## begin
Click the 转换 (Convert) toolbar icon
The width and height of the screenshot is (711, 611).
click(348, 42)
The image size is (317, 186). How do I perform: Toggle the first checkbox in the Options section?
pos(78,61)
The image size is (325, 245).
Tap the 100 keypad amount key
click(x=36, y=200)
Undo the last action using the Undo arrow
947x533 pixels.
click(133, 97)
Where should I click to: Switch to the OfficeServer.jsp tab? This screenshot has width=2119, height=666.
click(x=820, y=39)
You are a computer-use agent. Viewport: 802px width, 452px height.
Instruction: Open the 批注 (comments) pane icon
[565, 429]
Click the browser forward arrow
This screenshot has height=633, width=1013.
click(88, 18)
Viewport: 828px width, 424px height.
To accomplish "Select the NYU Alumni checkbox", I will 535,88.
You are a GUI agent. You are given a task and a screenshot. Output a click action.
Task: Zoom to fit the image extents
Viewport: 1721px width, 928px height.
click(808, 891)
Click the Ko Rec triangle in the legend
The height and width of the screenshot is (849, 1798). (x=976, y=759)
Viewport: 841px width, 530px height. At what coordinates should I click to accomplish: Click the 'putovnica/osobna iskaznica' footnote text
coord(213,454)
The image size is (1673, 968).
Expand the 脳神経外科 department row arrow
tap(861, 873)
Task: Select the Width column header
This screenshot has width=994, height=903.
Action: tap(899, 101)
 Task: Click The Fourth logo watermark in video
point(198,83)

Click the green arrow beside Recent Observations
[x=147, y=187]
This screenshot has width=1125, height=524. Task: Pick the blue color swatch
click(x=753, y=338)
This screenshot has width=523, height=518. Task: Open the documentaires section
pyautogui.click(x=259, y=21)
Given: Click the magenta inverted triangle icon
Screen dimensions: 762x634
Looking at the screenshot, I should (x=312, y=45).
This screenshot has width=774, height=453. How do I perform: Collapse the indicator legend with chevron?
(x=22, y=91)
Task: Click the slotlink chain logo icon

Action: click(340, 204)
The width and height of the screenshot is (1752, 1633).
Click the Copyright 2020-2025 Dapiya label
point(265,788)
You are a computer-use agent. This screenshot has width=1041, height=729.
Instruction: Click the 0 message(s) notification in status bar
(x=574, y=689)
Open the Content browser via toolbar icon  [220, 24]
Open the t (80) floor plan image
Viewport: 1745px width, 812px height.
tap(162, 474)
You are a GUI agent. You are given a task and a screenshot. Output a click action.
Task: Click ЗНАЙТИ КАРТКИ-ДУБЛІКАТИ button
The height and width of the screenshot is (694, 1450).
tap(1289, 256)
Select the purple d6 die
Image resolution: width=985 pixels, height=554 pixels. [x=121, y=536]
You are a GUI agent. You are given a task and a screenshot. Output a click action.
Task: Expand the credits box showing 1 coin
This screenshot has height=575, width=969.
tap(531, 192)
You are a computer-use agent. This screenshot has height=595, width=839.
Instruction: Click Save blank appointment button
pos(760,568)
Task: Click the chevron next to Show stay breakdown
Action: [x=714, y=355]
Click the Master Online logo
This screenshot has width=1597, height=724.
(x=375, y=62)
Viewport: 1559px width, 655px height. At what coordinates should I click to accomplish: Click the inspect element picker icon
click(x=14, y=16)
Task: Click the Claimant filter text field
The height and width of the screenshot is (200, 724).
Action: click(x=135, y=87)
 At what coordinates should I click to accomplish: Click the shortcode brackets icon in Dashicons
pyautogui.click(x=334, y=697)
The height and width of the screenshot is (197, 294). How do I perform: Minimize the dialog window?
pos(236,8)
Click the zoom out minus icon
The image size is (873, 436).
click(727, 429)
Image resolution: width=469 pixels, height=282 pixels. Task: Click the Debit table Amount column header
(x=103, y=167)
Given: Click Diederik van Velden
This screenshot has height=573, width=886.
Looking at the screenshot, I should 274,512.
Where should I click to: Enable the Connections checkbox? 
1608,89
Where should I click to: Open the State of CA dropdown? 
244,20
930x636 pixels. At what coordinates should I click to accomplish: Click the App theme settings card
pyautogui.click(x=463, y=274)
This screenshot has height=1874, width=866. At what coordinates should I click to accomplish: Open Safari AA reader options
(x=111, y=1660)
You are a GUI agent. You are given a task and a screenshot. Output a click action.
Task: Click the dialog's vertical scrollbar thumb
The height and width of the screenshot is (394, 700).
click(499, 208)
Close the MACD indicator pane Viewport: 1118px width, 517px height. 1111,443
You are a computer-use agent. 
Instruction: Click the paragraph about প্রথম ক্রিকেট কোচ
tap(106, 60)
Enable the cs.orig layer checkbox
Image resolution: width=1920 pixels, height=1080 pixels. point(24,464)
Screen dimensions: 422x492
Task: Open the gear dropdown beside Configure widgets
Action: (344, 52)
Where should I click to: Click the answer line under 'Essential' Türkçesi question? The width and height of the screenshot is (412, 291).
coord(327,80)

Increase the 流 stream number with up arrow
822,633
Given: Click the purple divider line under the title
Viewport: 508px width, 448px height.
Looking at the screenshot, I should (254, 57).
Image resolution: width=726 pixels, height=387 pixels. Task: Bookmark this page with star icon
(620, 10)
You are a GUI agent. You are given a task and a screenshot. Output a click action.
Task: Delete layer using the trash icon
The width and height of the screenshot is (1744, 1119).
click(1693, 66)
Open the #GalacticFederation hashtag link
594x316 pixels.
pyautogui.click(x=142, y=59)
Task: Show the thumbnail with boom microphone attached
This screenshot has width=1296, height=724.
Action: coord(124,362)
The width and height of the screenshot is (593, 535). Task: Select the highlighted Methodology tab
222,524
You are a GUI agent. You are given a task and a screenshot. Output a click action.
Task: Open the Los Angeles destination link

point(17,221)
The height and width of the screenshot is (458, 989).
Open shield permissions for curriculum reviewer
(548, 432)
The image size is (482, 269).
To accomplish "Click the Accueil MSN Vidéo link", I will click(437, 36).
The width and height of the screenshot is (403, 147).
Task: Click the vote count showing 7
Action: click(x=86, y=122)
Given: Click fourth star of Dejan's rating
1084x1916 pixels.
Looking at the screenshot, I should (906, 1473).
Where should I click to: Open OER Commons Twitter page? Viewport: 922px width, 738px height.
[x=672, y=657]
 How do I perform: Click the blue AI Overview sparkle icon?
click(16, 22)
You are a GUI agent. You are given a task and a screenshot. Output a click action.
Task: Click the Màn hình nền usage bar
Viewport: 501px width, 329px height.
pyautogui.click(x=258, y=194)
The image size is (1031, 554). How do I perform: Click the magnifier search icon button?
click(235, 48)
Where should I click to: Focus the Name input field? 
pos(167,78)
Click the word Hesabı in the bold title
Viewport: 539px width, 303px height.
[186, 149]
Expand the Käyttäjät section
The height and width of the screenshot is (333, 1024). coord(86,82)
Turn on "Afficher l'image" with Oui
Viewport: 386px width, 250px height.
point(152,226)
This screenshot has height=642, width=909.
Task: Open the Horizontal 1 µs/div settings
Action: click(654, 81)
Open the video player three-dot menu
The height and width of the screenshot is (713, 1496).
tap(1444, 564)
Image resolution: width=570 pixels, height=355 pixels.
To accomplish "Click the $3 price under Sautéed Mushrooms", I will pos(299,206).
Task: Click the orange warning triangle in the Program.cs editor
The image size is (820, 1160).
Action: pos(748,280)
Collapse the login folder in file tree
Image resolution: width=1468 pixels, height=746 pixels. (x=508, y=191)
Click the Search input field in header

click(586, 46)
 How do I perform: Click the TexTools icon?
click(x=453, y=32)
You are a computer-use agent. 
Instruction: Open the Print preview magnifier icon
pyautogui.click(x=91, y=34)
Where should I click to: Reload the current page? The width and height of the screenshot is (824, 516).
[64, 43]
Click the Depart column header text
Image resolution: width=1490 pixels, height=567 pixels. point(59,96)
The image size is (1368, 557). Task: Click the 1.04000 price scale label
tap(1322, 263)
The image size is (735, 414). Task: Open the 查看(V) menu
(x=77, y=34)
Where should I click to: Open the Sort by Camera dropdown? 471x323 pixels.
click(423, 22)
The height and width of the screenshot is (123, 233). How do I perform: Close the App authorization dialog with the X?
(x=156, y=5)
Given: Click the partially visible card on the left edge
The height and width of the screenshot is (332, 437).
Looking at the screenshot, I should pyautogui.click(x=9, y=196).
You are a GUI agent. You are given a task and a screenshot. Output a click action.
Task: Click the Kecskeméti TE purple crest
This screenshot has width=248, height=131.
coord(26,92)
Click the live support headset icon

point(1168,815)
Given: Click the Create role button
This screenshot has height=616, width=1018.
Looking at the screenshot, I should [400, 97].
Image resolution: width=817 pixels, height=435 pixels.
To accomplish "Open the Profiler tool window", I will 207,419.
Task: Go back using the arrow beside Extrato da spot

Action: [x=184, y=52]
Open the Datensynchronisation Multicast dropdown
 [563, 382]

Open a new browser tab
## end
Do this:
Write out the records above as a Markdown table with the columns Row and Line, starting with the line that contains "Task: Show the" and going on through the line that contains "Action: click(x=86, y=122)". Skip any blank lines.

Output of the task:
| Row | Line |
|---|---|
| 1 | Task: Show the thumbnail with boom microphone attached |
| 2 | This screenshot has width=1296, height=724. |
| 3 | Action: coord(124,362) |
| 4 | The width and height of the screenshot is (593, 535). Task: Select the highlighted Methodology tab |
| 5 | 222,524 |
| 6 | You are a GUI agent. You are given a task and a screenshot. Output a click action. |
| 7 | Task: Open the Los Angeles destination link |
| 8 | point(17,221) |
| 9 | The height and width of the screenshot is (458, 989). |
| 10 | Open shield permissions for curriculum reviewer |
| 11 | (548, 432) |
| 12 | The image size is (482, 269). |
| 13 | To accomplish "Click the Accueil MSN Vidéo link", I will click(437, 36). |
| 14 | The width and height of the screenshot is (403, 147). |
| 15 | Task: Click the vote count showing 7 |
| 16 | Action: click(x=86, y=122) |